» **BRIEF**:
Quote, without any change, the line that contains "Open the help icon in the Open File dialog" and all lines that follow it to the end of the data below.

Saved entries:
+---+

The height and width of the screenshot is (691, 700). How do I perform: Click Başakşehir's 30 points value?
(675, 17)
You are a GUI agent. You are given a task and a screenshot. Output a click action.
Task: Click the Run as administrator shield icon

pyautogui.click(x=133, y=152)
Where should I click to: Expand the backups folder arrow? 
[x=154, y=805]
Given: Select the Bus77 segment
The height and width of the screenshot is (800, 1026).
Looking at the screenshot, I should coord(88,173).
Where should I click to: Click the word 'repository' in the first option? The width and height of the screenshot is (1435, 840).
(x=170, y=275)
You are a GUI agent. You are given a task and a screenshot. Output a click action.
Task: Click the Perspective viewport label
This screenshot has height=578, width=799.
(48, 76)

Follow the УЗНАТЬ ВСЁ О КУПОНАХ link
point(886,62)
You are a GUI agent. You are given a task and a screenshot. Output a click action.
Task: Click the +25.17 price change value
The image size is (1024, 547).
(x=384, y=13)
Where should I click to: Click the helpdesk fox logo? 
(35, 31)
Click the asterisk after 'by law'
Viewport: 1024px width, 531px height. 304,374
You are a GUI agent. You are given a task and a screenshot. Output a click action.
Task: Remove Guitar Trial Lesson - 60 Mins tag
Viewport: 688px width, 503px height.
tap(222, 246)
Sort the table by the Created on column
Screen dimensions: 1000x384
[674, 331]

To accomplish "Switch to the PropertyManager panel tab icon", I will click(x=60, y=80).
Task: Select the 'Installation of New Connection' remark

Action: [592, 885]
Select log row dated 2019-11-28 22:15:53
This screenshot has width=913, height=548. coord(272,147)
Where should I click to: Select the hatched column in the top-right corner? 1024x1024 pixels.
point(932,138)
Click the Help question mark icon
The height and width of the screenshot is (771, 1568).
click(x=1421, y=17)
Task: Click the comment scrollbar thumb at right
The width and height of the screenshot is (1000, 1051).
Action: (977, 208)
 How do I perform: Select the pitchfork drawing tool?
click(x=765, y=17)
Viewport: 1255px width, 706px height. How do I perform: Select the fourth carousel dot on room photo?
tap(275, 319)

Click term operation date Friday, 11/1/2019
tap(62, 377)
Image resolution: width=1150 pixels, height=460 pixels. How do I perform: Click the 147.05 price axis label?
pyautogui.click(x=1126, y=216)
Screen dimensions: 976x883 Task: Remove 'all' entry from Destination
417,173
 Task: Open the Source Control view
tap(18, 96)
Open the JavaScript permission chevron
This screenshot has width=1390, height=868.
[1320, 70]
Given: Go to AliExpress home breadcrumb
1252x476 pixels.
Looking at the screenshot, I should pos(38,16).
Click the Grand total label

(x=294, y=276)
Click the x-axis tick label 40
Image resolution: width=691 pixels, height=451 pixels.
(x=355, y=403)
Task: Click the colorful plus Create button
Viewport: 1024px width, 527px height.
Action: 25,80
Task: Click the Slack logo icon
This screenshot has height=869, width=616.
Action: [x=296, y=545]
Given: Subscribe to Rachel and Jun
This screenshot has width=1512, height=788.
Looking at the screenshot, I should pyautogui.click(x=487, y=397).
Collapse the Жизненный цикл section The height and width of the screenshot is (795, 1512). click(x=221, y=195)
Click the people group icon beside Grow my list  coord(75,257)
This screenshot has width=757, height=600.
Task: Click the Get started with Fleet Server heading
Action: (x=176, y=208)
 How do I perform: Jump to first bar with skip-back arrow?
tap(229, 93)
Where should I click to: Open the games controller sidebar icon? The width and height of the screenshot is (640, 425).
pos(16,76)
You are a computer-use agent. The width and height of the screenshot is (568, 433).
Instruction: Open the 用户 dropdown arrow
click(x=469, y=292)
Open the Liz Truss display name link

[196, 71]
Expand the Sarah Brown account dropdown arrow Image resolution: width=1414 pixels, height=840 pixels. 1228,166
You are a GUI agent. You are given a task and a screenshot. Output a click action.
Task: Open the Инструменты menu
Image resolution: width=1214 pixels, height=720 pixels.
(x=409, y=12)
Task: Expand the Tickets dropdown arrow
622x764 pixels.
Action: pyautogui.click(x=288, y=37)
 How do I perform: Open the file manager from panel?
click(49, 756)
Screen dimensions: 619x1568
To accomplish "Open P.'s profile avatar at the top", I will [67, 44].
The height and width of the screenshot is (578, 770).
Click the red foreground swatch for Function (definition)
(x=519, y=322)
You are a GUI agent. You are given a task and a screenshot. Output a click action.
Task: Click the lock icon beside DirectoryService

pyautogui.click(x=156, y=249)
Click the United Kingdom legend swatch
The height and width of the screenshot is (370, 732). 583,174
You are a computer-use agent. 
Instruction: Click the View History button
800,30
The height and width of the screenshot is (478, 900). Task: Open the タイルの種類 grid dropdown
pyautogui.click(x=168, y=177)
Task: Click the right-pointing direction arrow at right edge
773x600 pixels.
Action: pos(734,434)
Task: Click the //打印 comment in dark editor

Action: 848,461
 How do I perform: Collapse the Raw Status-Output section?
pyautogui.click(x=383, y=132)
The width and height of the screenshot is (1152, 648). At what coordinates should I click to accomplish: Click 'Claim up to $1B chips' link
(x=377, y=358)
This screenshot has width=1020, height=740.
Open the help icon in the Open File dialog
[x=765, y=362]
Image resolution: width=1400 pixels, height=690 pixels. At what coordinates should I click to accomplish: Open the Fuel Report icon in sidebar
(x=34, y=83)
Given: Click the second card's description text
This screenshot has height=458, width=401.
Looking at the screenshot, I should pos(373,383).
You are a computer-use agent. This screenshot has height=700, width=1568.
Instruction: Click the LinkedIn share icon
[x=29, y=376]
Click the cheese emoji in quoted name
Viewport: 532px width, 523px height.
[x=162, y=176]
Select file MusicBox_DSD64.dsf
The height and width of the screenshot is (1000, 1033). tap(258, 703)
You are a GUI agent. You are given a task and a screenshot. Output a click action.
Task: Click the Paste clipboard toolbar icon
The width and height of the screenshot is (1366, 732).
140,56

+---+

» **EXPECTED ANSWER**:
Open the help icon in the Open File dialog
[x=765, y=362]
Image resolution: width=1400 pixels, height=690 pixels. At what coordinates should I click to accomplish: Open the Fuel Report icon in sidebar
(x=34, y=83)
Given: Click the second card's description text
This screenshot has height=458, width=401.
Looking at the screenshot, I should pos(373,383).
You are a computer-use agent. This screenshot has height=700, width=1568.
Instruction: Click the LinkedIn share icon
[x=29, y=376]
Click the cheese emoji in quoted name
Viewport: 532px width, 523px height.
[x=162, y=176]
Select file MusicBox_DSD64.dsf
The height and width of the screenshot is (1000, 1033). tap(258, 703)
You are a GUI agent. You are given a task and a screenshot. Output a click action.
Task: Click the Paste clipboard toolbar icon
The width and height of the screenshot is (1366, 732).
140,56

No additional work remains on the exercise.